New York Times reports U.S. government is splitting up KBR/Halliburton military contract monopoly in Iraq due to mismanagement and wasteful spending, rape, and electrocutions

Controversial Contractor’s Iraq Work Is Split Up

Published: May 24, 2008

WASHINGTON — Sometime soon, a group of American corporate executives and military leaders will quietly sit down and divide Iraq into three parts.

Their meeting will not have anything to do with Iraq’s national sovereignty, but instead will involve slicing up billions of dollars in work for the defense contractors that support the American military’s presence in the country.

For the first time since the war began, the largest single Pentagon contract in Iraq is being divided among three companies, ending the monopoly held by KBR, the Houston-based corporation that has been accused of wasteful spending and mismanagement and of exploiting its political ties to Vice President Dick Cheney.

Yet even as the Pentagon begins to pull apart the enormous KBR contract, critics warn that the new three-company deal could actually result in higher costs for American taxpayers and weak oversight by the military. In fact, under the new deal, KBR and the two other companies could actually make more than three times as much as KBR has been paid each year since the war began.

Last month the Pentagon awarded the companies pieces of a new contract to provide food, shelter and basic services for American soldiers, a 10-year, $150 billion deal that stretches far beyond the final days of the Bush administration. KBR will still get a sizable chunk of the business, but now it will have to share the work with Fluor Corporation and DynCorp International.

Army officials and executives of the three companies are planning to meet in the next few weeks to start the complex process of breaking up KBR’s sprawling operations in Iraq.

KBR, previously a subsidiary of Halliburton, once headed by Mr. Cheney, has collected more than $24 billion since the war began. It has 40,000 employees in Iraq and 28,000 more in Afghanistan and Kuwait.

But KBR has come under fire from Congress and Pentagon auditors for complaints ranging from making more than $200 million in excessive charges, including meals never served to soldiers, to delivering unsafe water to American troops to doing little to prevent sexual assaults of its female employees, often by their KBR co-workers.

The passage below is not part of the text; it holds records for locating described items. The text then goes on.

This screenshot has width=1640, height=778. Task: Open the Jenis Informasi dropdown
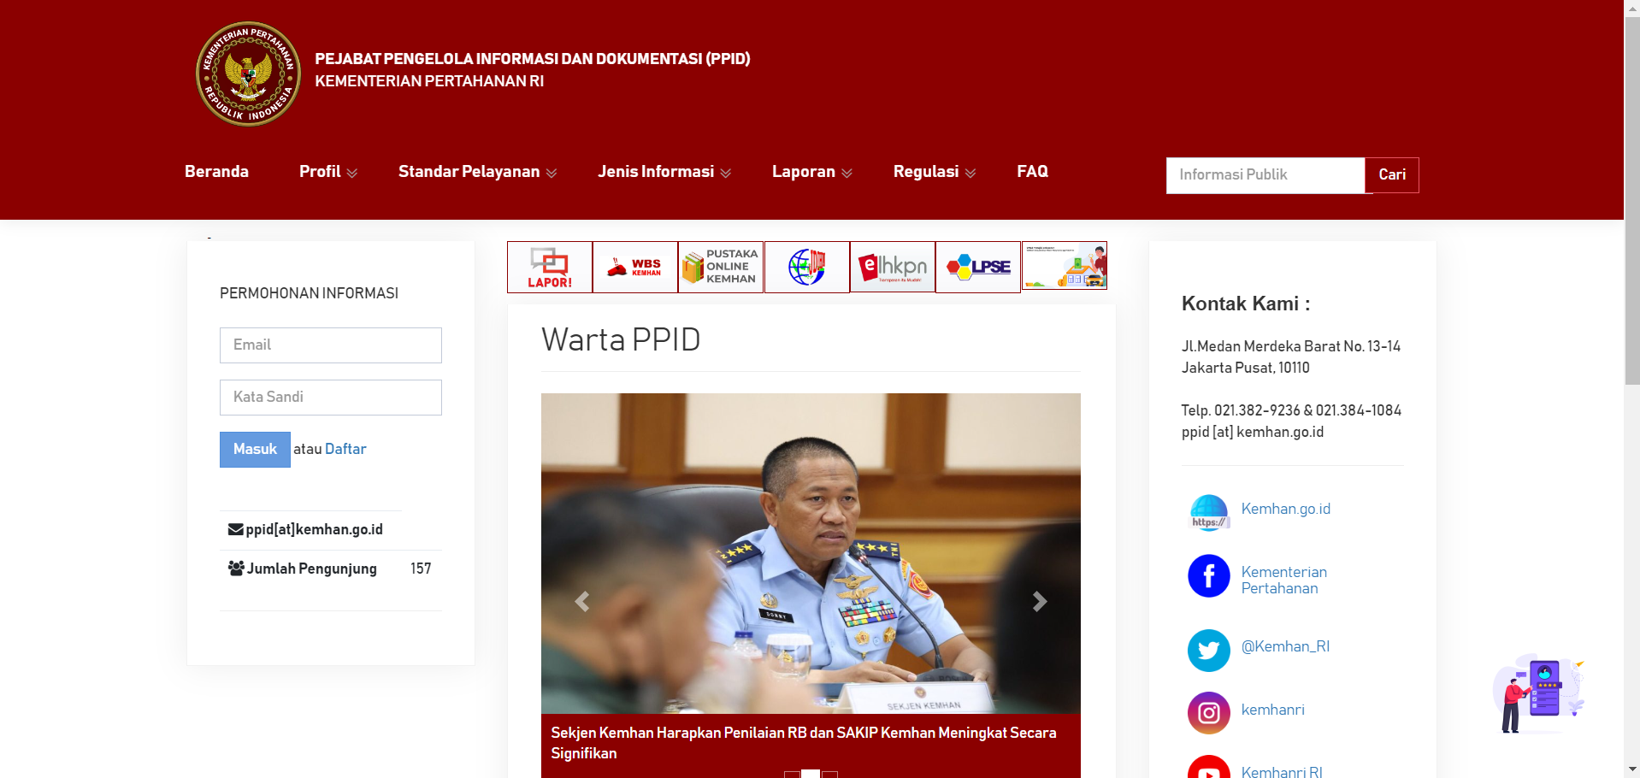pyautogui.click(x=664, y=172)
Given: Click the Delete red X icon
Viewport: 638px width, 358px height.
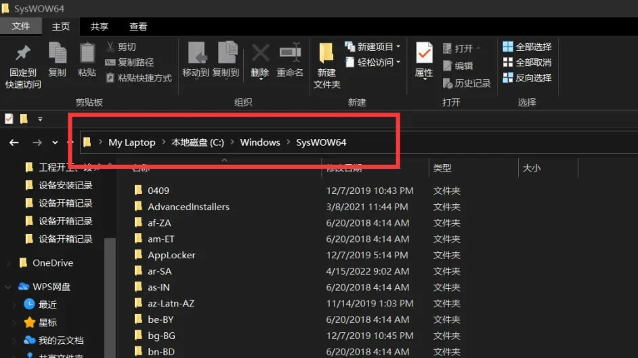Looking at the screenshot, I should tap(260, 54).
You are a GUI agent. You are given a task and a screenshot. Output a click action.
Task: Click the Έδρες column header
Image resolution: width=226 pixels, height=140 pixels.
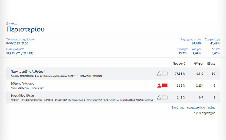click(x=211, y=63)
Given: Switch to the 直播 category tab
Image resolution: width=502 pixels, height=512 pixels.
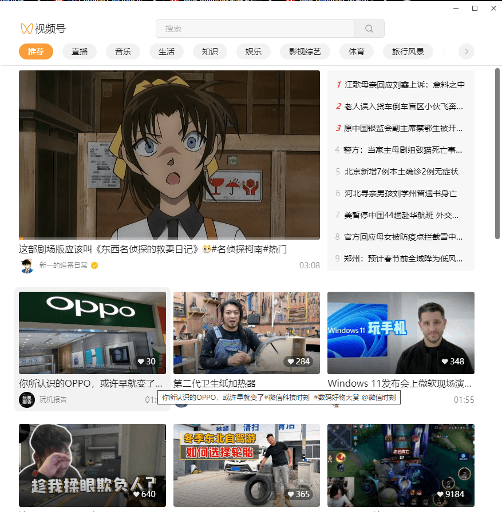Looking at the screenshot, I should [x=80, y=51].
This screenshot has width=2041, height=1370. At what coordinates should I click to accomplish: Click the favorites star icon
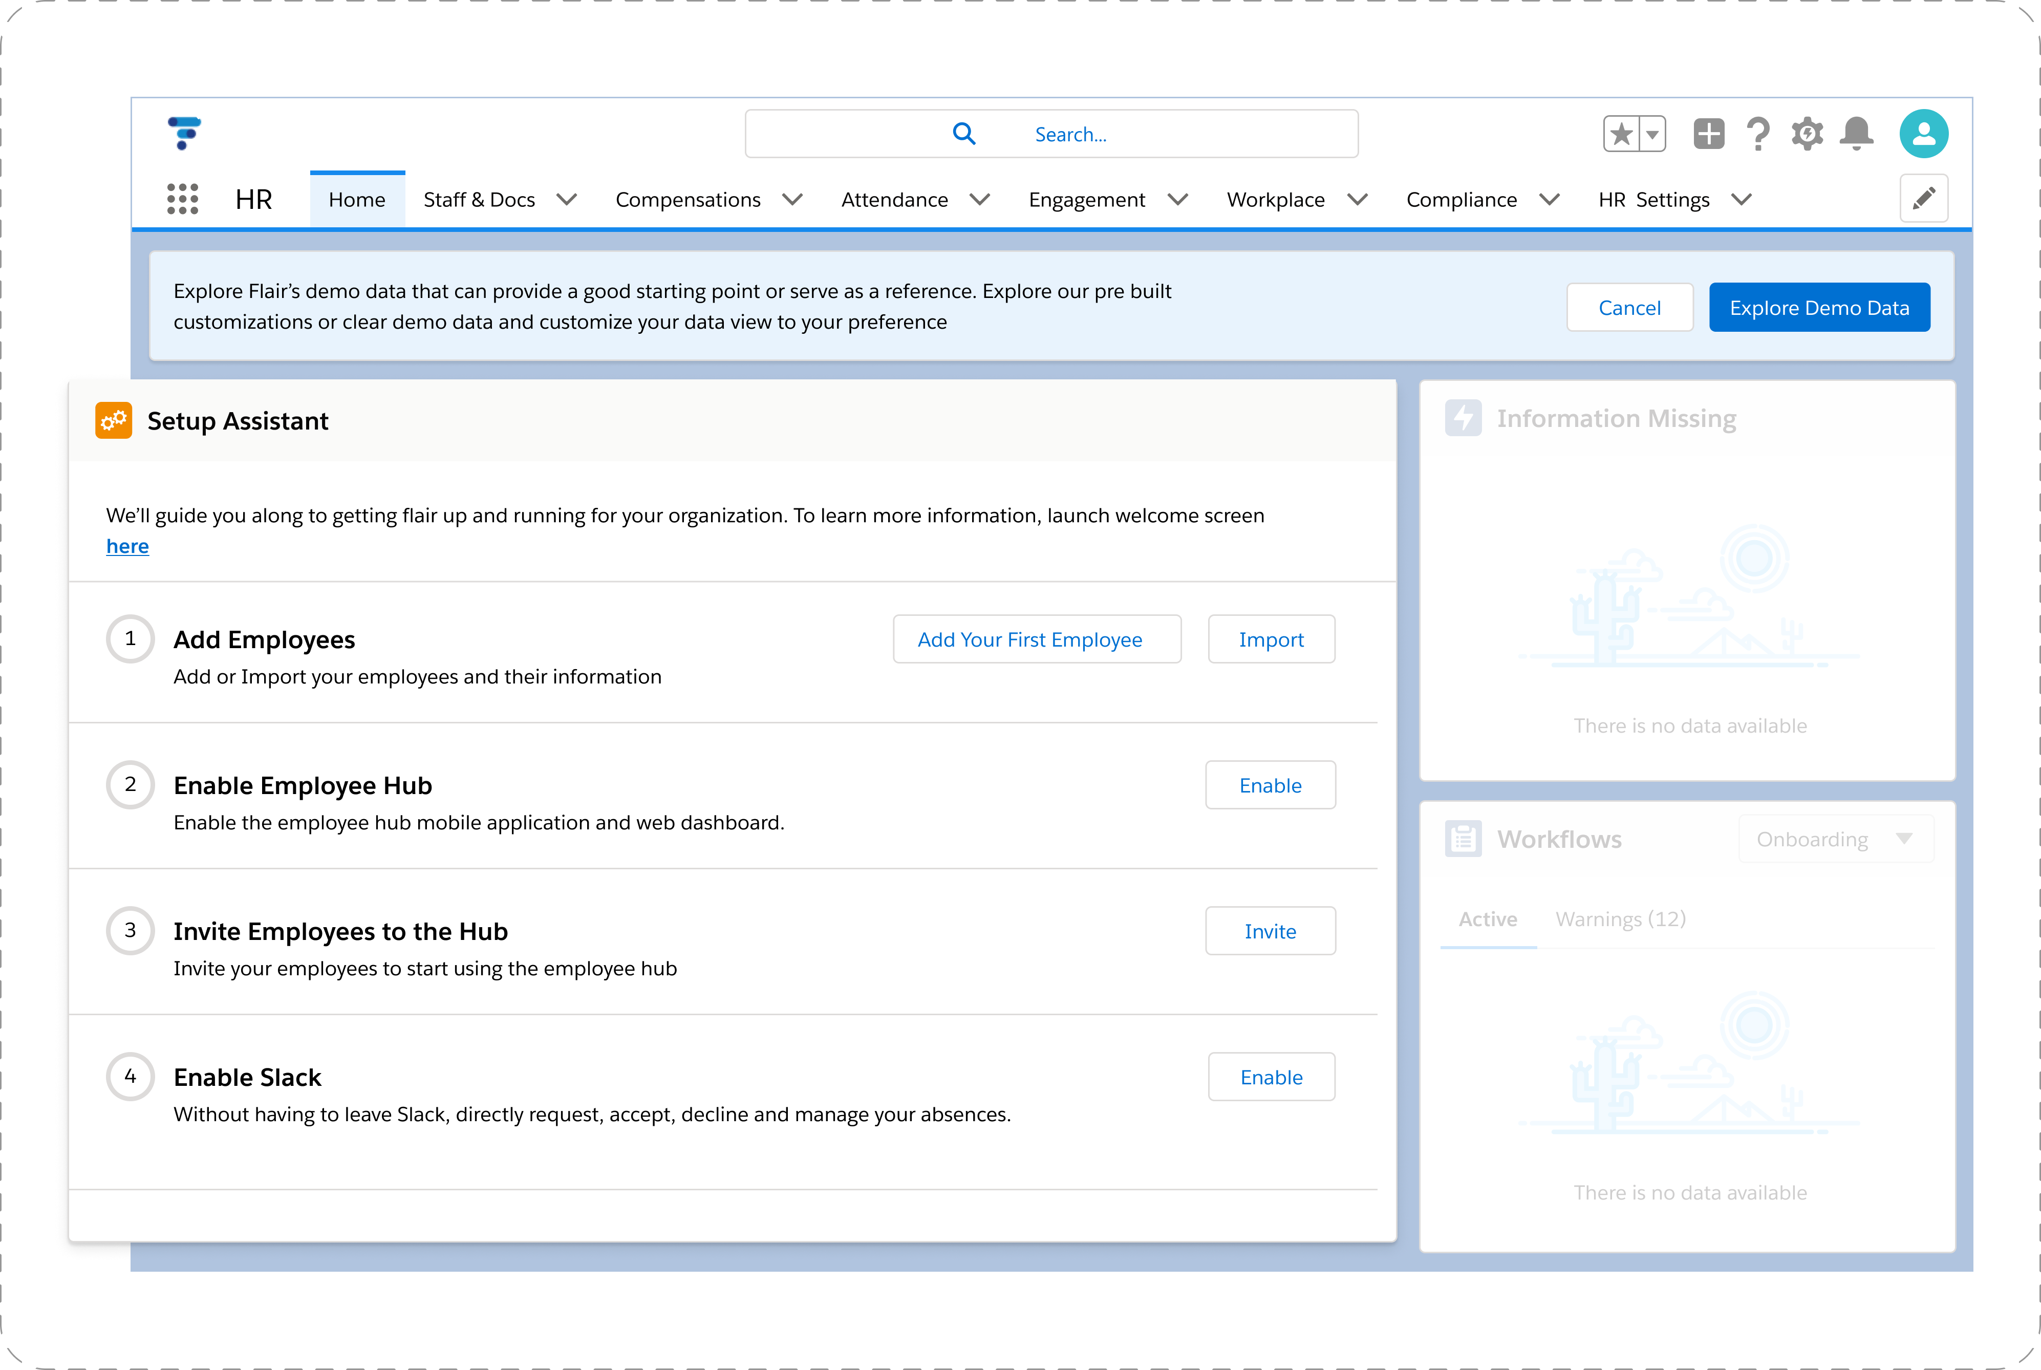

Army officials acknowledge that they were under intense pressure from Capitol Hill to give KBR some competition, yet leading Democratic lawmakers and other critics say the new contract will merely paper over the fundamental problems that stem from the Pentagon’s heavy dependence on outside contractors in Iraq.

“This is just another verse in the same old song,” said Senator Byron L. Dorgan, a Democrat from North Dakota who is one of the leading Congressional critics of KBR and other major defense contractors. “It appears to me that this is a broken process.”

Critics also say they doubt that the new contract will result in significant cost savings or better services for soldiers in Iraq. The Army has built into the deal the potential for larger profits for the contractors than existed under the prior contract, and it plans to outsource much of the management and oversight of the contractors to yet another company, Serco Inc., for $59 million.

“This new contract sounds good, they are splitting it up, but there are serious flaws, including what looks like outsourcing oversight,” said Dina Rasor, an investigator and co-author of a book about contracting in Iraq. “And the size of the contract is enormous. When you think of these big, multibillion-dollar defense contracts and contractors, you think of companies like Lockheed, and you can see their big airplane plants. But what is KBR doing for all this money? They are slinging hash, washing laundry.”

Army officials said that they would not be able to actually shift work from KBR to the other companies until late this year, meaning that the change would be under way just as Americans are choosing a new president. The Army officials said the huge new multiyear contract for Iraq would not commit any new presidential administration to paying billions of dollars to defense contractors for services in Iraq if the new president decided to withdraw American troops.

It is not clear how the Pentagon will try to untangle KBR’s operations in Iraq to share them with DynCorp and Fluor. Lee Thompson, the executive director of the Logistics Civil Augmentation Program, as the program is called, said the Army would first try to split work in Kuwait among the three companies, and would then move on to Afghanistan and Iraq.

Even if the United States remains in Iraq long term, the contract could ultimately cost much less than $150 billion over 10 years, Mr. Thompson said. But after being caught off guard by the scale of the spending at the start of the war, the Army is building in a cushion this time, he said.

Army officials have been working for two years to undo KBR’s monopoly on business in Iraq.